Una tarde, mientras el sol comenzaba a ponerse y bañaba de dorado el agua del río, Julio se armó de valor y se subió a su bote de remos. Navegó por el río, disfrutando del suave murmullo del agua y del canto lejano de las aves. Al acercarse a la casa, la vio más de cerca. Las ventanas estaban empañadas y la puerta de madera crujía al compás del viento. La curiosidad lo invadió, y sin pensarlo dos veces, atracó su bote junto a la pequeña plataforma que conectaba la casa con el río.

Al bajar del bote, Julio caminó con cautela hacia la puerta, que, sorprendentemente, se abrió con un suave empuje. Dentro, la casa estaba en silencio absoluto, aunque aún parecía habitarla el aire fresco de quienes la habían habitado en el pasado. Las paredes estaban decoradas con antiguos recuerdos, fotos amarillentas de una familia que, al parecer, había vivido allí mucho tiempo atrás. Había un gran espejo en una de las paredes, cuyas esquinas estaban cubiertas de polvo. Lo más extraño de todo era que, a pesar de la evidencia de que la casa llevaba años vacía, había un olor a café recién hecho que flotaba en el aire.

De repente, una figura apareció desde la oscuridad de una habitación trasera. Era una anciana de cabellos plateados y ojos brillantes, que miró a Julio con una sonrisa cálida, como si lo estuviera esperando.

“¿Qué buscas aquí, muchacho?”, le preguntó, con una voz suave pero firme.
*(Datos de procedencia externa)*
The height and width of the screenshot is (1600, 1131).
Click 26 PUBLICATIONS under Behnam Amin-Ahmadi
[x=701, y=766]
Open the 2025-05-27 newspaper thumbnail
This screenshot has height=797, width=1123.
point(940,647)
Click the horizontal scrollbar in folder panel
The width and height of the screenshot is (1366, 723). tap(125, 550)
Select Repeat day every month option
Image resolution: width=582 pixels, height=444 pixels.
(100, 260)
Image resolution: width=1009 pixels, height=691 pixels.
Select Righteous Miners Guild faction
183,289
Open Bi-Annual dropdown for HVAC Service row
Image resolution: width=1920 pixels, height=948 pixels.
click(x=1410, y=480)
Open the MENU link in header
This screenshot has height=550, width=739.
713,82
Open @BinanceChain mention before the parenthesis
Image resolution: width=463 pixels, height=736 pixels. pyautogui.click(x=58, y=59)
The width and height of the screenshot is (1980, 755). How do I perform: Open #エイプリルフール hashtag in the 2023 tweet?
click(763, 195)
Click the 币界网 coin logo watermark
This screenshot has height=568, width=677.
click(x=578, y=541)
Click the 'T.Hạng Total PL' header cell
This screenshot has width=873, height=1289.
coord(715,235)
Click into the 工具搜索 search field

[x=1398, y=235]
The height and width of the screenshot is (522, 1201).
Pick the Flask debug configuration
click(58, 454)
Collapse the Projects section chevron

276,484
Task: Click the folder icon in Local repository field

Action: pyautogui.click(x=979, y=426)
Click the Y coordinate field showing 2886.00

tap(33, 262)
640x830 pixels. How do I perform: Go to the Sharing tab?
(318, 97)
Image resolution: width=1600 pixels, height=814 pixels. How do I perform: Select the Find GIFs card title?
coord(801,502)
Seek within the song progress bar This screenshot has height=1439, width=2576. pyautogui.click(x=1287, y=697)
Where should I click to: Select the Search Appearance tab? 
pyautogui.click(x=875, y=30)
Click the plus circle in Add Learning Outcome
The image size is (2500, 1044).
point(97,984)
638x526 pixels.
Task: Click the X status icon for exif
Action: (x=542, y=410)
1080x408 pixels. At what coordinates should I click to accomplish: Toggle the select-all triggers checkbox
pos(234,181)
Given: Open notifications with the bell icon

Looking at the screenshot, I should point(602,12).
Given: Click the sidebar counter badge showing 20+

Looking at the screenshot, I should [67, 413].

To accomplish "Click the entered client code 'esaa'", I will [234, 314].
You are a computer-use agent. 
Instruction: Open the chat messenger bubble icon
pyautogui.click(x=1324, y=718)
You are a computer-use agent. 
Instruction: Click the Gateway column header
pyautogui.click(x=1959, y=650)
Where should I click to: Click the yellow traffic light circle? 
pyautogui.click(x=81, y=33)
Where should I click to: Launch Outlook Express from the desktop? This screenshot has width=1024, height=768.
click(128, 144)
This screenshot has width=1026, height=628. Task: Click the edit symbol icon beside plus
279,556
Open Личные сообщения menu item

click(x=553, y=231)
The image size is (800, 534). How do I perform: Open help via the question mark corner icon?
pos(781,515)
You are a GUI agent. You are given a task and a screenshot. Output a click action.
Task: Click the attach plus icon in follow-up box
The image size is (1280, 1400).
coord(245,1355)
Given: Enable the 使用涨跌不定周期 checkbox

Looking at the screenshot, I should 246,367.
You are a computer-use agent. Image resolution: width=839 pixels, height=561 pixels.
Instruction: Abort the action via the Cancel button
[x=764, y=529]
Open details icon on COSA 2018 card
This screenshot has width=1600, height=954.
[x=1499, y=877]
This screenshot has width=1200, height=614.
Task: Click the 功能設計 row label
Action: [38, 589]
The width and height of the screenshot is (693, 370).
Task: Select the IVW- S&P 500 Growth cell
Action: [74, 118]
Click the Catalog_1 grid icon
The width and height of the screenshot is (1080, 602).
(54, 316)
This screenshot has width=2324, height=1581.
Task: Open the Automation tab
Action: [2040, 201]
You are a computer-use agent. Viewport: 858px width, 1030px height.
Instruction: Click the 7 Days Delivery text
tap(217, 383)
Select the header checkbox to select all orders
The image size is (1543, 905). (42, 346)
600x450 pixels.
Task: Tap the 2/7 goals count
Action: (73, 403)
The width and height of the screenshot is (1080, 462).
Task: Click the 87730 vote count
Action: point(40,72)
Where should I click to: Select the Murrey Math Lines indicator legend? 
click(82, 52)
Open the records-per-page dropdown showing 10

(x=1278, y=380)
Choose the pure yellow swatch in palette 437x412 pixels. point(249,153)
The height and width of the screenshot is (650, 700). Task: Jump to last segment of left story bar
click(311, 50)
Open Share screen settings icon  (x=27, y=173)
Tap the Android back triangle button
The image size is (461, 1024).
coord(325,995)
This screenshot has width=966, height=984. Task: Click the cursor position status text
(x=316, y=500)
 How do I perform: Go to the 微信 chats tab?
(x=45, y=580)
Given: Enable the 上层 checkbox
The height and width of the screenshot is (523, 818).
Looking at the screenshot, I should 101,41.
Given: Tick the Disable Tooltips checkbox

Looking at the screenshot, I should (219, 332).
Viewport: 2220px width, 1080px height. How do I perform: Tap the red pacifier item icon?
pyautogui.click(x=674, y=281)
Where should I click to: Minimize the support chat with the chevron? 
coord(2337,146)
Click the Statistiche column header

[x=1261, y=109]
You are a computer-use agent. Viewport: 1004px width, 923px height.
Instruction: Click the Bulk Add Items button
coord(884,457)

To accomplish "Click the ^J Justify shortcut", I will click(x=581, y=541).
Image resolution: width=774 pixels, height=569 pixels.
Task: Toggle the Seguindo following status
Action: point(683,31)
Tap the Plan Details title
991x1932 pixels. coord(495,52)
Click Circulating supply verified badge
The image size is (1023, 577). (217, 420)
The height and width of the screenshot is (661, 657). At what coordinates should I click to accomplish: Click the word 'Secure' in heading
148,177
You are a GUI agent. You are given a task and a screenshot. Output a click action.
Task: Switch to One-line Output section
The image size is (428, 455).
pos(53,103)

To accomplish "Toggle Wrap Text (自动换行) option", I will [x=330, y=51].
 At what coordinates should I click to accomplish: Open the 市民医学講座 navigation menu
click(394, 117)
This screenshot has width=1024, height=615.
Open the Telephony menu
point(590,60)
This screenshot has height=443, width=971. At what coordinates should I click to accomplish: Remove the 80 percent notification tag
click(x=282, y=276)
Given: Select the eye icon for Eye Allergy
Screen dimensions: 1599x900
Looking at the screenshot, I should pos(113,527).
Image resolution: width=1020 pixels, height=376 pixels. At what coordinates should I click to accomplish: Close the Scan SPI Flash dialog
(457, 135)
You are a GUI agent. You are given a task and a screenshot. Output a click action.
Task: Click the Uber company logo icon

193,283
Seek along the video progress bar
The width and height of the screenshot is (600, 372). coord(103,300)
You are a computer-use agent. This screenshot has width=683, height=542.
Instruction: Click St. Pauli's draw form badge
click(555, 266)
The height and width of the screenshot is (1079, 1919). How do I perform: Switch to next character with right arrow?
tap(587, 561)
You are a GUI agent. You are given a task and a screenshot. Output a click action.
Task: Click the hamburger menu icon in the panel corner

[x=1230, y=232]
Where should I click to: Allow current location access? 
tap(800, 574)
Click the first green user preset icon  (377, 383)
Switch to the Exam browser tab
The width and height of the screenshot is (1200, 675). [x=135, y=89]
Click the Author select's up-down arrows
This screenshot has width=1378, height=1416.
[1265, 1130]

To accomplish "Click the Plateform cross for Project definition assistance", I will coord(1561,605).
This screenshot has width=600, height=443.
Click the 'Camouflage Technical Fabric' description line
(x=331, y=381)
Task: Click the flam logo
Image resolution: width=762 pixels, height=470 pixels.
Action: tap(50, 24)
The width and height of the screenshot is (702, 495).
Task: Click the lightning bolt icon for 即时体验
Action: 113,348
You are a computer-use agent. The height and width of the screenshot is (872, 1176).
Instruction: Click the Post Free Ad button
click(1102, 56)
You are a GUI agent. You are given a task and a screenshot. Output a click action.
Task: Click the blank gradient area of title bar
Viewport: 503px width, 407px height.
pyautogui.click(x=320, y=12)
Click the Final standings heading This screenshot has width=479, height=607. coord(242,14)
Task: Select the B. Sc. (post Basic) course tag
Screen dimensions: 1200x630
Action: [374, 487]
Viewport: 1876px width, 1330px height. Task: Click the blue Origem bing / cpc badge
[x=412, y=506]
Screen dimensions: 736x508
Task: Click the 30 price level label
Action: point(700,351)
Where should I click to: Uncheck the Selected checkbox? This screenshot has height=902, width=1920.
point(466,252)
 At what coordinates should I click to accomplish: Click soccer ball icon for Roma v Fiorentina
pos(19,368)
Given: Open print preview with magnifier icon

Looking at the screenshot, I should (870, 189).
Julio, sin poder ocultar su sorpresa, le explicó que había oído muchas historias sobre la casa y que había decidido investigar por sí mismo. La anciana asintió lentamente, como si todo aquello le resultara familiar.

“Esta casa”, dijo ella, “es un lugar donde los recuerdos no se desvanecen. Ha sido testigo de muchas historias de amor, pérdidas y regresos. Hace muchos años, mi familia vivió aquí, pero con el tiempo nos mudamos al pueblo. Desde entonces, la casa ha quedado en espera, aguardando a alguien que entienda su propósito”.

Julio se quedó pensativo. La anciana le habló entonces de cómo el río había cambiado con el paso de los años y cómo, con el tiempo, la casa se había convertido en una especie de guardiana de recuerdos olvidados. Le contó que el Edificio Fermoselle, con su imponente estructura, era un símbolo de la modernidad, mientras que la casa flotante representaba la historia y el alma del pueblo, algo que no debía olvidarse.

“Este lugar”, dijo la anciana, “es un recordatorio de cómo todo se conecta. El río, el pueblo, las personas. Aunque la modernidad cambie las formas, el alma de lo que fuimos sigue aquí. Solo necesitas mirar con el corazón para verlo”.

Antes de que Julio pudiera responder, la anciana desapareció en el fondo de la casa, como si nunca hubiera estado allí. Al mirar a su alrededor, Julio notó que la casa ya no parecía estar flotando sobre el agua, sino que ahora se encontraba fija en la orilla, como si el río hubiera decidido abrazarla.

Con el corazón lleno de nuevas respuestas, Julio regresó al pueblo, sabiendo que había descubierto algo mucho más grande que la casa misma. El Edificio Fermoselle podría dominar el horizonte, pero la casa dentro del río Higuamo frente a él guardaba algo más profundo: la conexión eterna entre el pasado y el presente, entre las historias que nunca se olvidan y las que están por contarse. Y desde ese día, Julio nunca dejó de visitar la casa, sabiendo que allí se encontraba una parte del alma de San Pedro de Macorís.